Short and long heart failure stays associated with more readmissions than medium-length

The multicenter Canadian study also found the highest mortality rates among heart failure patients with a length of stay that exceeded eight days.


For hospitalized heart failure patients, short length of stay was associated with increased risk of readmission for heart failure or other cardiovascular causes, but not noncardiovascular causes, a recent Canadian study found.

The multicenter study included 58,230 patients over age 65 years who were hospitalized with a primary diagnosis of heart failure in Ontario, Canada, between April 1, 2003, and March 31, 2012. In their index heart failure admission, all of the patients were admitted through the ED, were discharged home, and had a length of stay less than 14 days. Results were published online by JACC: Heart Failure on May 10.

The study found a U-shaped association between length of stay and 30-day readmissions for heart failure or cardiovascular causes. Compared to a five- to six-day stay, lengths of stay of one to two days or nine to 14 days were associated with similarly increased risks of heart failure readmission (adjusted hazard ratios [HRs], 1.15 [95% CI, 1.04 to 1.27] and 1.14 [95% CI, 1.04 to 1.25], respectively) and cardiovascular readmission (adjusted HRs, 1.12 [95% CI, 1.04 to 1.21] and 1.11 [95% CI, 1.04 to 1.19], respectively). The risk of 30-day readmissions for noncardiovascular causes was more linear, increasing with longer length of stay. All-cause and cardiovascular mortality increased when the length of stay exceeded eight days.

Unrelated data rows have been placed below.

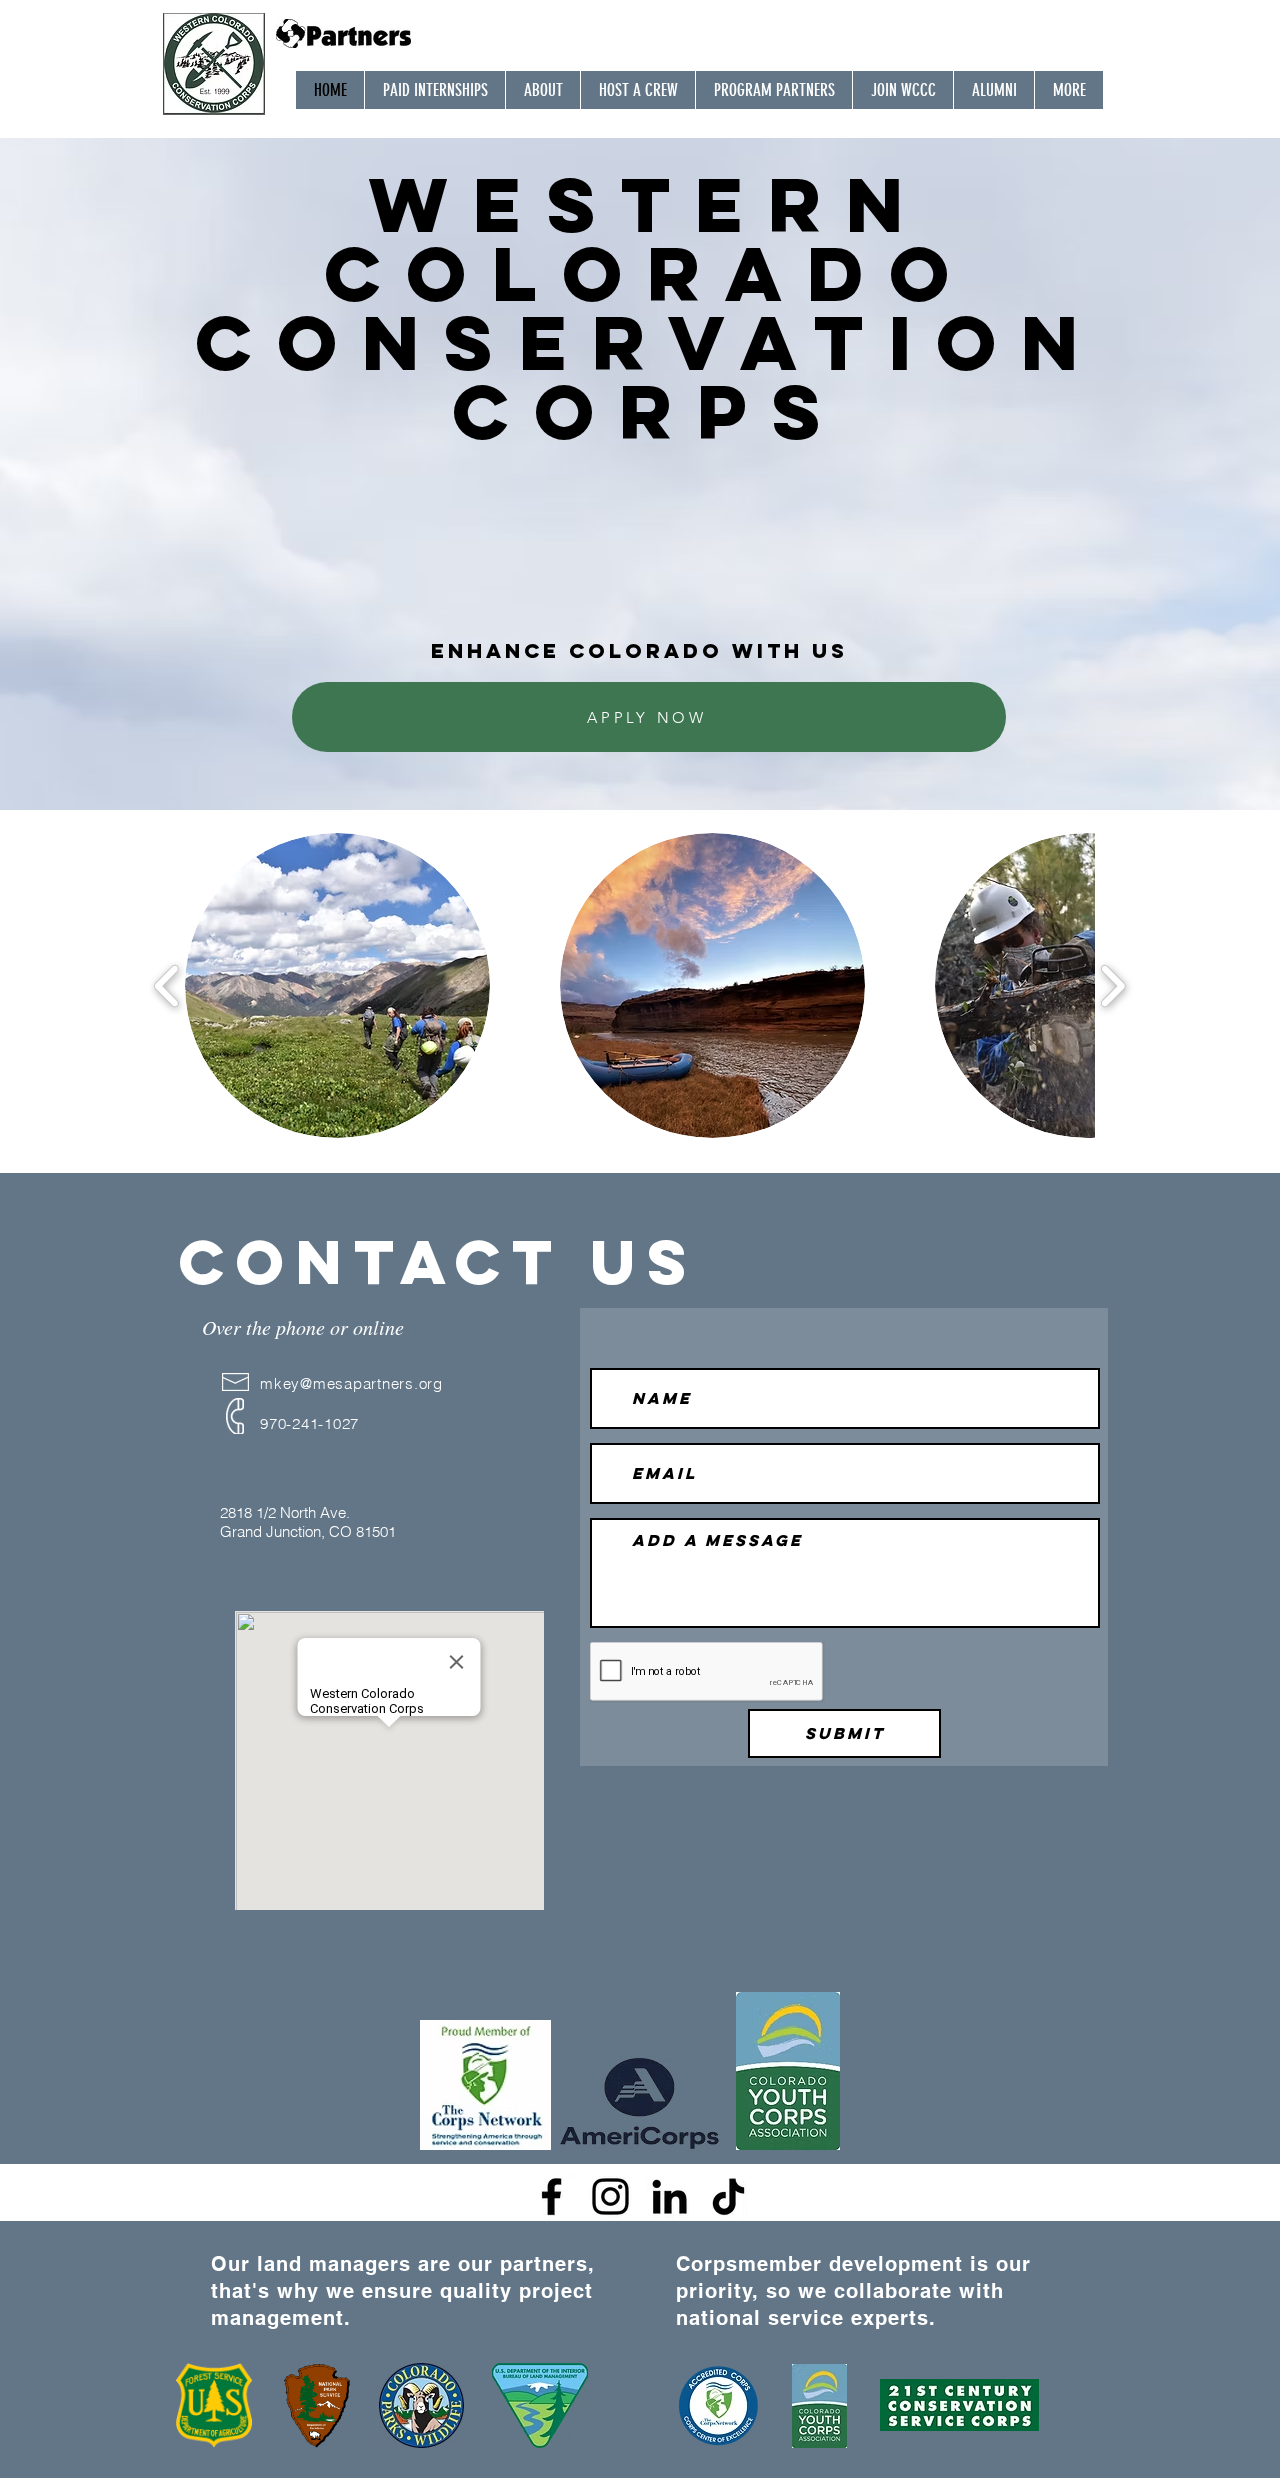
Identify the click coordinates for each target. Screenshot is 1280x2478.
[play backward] (167, 985)
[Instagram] (610, 2196)
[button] (337, 985)
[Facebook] (551, 2196)
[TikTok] (728, 2196)
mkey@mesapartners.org (351, 1383)
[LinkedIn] (669, 2196)
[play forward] (1112, 985)
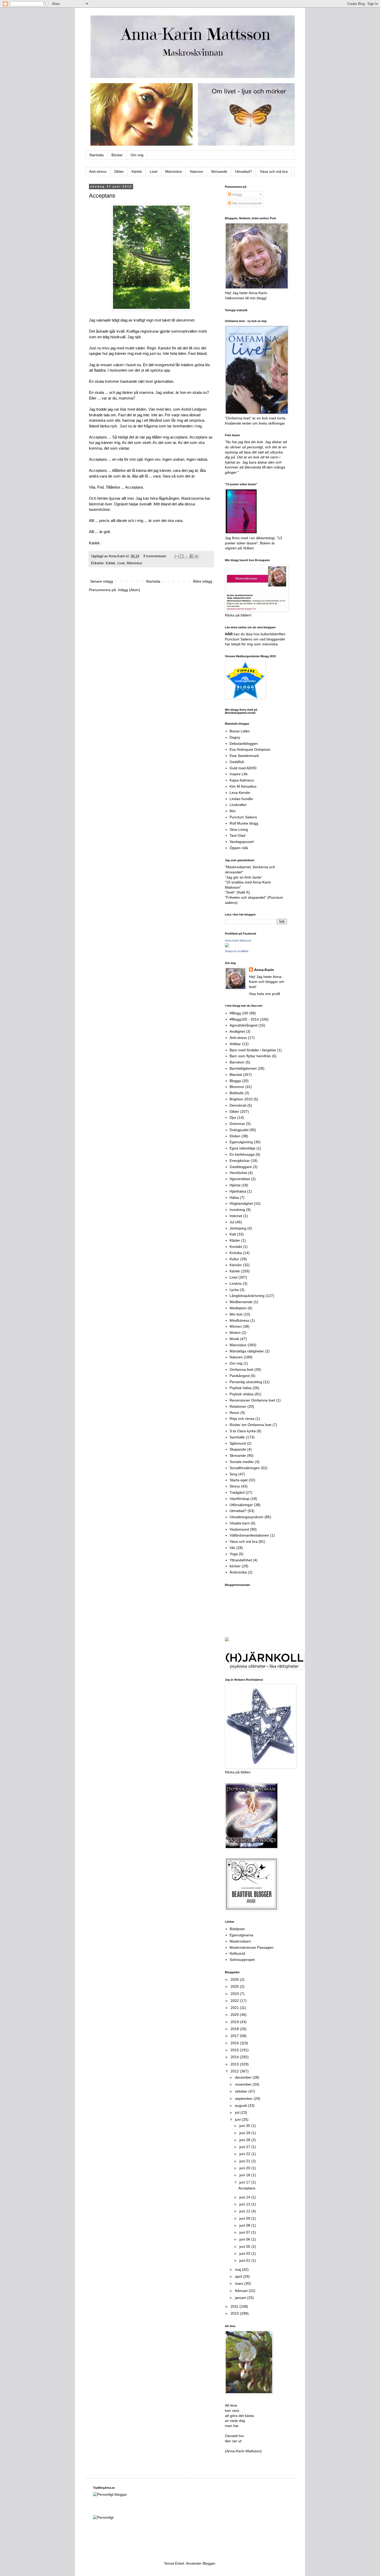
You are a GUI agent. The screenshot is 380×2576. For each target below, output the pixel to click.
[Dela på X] (186, 556)
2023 (235, 1994)
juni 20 (245, 2168)
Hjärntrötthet (240, 1179)
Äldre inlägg (202, 581)
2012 (235, 2071)
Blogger (209, 2563)
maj (238, 2269)
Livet (153, 171)
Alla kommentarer (246, 203)
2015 (235, 2050)
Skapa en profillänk (237, 951)
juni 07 (245, 2232)
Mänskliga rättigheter (247, 1351)
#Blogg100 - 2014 (244, 1019)
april (239, 2276)
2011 (235, 2306)
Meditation (238, 1308)
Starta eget (239, 1480)
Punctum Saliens (243, 817)
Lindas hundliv (241, 799)
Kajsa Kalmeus (242, 780)
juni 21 (245, 2161)
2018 (235, 2029)
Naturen (196, 171)
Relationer (238, 1406)
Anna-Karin (264, 970)
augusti (241, 2105)
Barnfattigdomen (243, 1068)
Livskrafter (238, 805)
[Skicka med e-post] (176, 556)
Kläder (235, 1240)
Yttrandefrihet (241, 1560)
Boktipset (237, 1929)
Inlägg (236, 194)
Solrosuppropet (242, 1960)
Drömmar (237, 1124)
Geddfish (237, 762)
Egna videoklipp (242, 1148)
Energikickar (240, 1160)
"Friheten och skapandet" (245, 897)
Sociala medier (242, 1462)
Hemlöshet (238, 1173)
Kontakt (236, 1246)
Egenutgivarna (241, 1935)
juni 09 (245, 2218)
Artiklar (235, 1044)
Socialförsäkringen (245, 1468)
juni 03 (245, 2253)
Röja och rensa (242, 1418)
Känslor (236, 1265)
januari (241, 2298)
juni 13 (245, 2204)
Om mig (137, 155)
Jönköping (238, 1228)
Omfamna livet (241, 1369)
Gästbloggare (241, 1167)
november (244, 2084)
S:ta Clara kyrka (243, 1431)
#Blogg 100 (239, 1013)
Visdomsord (239, 1529)
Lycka (234, 1290)
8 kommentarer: (155, 556)
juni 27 (245, 2147)
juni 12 (245, 2211)
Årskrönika (238, 1572)
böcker (235, 1566)
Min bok (236, 1314)
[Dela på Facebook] (191, 556)
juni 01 (245, 2260)
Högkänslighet (241, 1203)
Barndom (237, 1062)
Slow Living (239, 829)
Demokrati (238, 1105)
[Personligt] (103, 2517)
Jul (232, 1222)
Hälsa (234, 1197)
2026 (235, 1979)
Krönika (236, 1253)
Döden (235, 1136)
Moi (232, 811)
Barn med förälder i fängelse (253, 1050)
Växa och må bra (274, 171)
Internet (236, 1216)
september (244, 2098)
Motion (235, 1332)
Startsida (96, 155)
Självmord (238, 1443)
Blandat (236, 1074)
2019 (235, 2022)
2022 (235, 2001)
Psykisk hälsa (241, 1388)
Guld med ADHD (243, 768)
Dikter (119, 171)
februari (242, 2291)
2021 (235, 2008)
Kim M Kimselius (243, 786)
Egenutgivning (241, 1142)
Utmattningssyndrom (246, 1517)
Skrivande (219, 171)
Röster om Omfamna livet (250, 1425)
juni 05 (245, 2246)
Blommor (237, 1087)
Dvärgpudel (239, 1130)
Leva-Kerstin (240, 792)
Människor (173, 171)
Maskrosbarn (240, 1941)
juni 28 (245, 2140)
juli (237, 2112)
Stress (235, 1486)
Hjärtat (235, 1185)
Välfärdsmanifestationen (249, 1535)
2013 (235, 2064)
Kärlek (137, 171)
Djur (233, 1117)
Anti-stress (98, 171)
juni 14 (245, 2197)
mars (239, 2283)
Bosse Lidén (240, 731)
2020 (235, 2015)
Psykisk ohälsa (242, 1394)
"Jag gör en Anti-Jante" (243, 877)
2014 (235, 2057)
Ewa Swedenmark (244, 756)
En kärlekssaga (242, 1154)
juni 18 (245, 2175)
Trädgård (237, 1492)
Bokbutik (237, 1093)
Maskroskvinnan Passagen (251, 1947)
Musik (234, 1339)
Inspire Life (239, 774)
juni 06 (245, 2239)
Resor (234, 1413)
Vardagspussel (242, 842)
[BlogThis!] (181, 556)
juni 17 (245, 2182)
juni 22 (245, 2154)
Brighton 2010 (241, 1099)
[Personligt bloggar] (110, 2494)
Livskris (236, 1283)
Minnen (236, 1326)
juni (238, 2119)
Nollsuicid (237, 1953)
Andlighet (237, 1031)
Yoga (234, 1554)
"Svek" (230, 892)
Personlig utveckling (246, 1382)
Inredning (237, 1210)
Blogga (235, 1081)
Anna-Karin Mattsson (238, 940)
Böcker (117, 155)
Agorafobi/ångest (243, 1025)
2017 (235, 2036)
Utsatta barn (240, 1523)
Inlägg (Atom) (129, 590)
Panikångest (240, 1376)
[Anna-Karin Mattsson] (227, 946)
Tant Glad (237, 835)
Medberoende (241, 1302)
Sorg (233, 1474)
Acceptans (102, 195)
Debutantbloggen (244, 743)
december (244, 2077)
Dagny (235, 737)
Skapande (238, 1449)
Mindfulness (239, 1320)
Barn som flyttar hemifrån (250, 1056)
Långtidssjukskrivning (247, 1296)
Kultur (234, 1259)
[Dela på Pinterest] (196, 556)
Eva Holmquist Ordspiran (250, 749)
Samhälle (237, 1437)
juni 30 (245, 2126)
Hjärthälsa (238, 1191)
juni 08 (245, 2225)
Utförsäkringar (241, 1505)
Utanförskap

The observed association between long length of stay and readmission and mortality is concordant with two prior studies, but this study newly identified risk of readmission among patients with short length of stay, the authors said. Although the study cannot prove a causal link between length of stay and outcomes for heart failure and cardiovascular readmissions, possible explanations for the association include persistent congestion not being apparent prior to discharge and insufficient optimization of medications and transitions.

The study was conducted in an environment without financial pressures to reduce length of stay, and the findings may have limited generalizability, the authors noted. The results do not challenge the value of strategies to reduce length of stay but do highlight potential additional approaches to improve care, including rapid cardiology follow-up after a short stay and multidisciplinary follow-up, both general and cardiology-specific, after a long admission, they said.

According to an accompanying editorial, the results lend support to the impression that some heart failure patients are discharged from the hospital prematurely. However, short stays for heart failure likely relate to many factors, including less complex or sick patients, patients' eagerness for discharge, and systemic pressures on clinicians to discharge sooner. Penalties for readmissions are unable to control for all these factors, according to the editorialists. “Readmissions should not be the sole focus of our prevention efforts, rather the prevention of the initial and all hospitalizations should be the goal,” they wrote.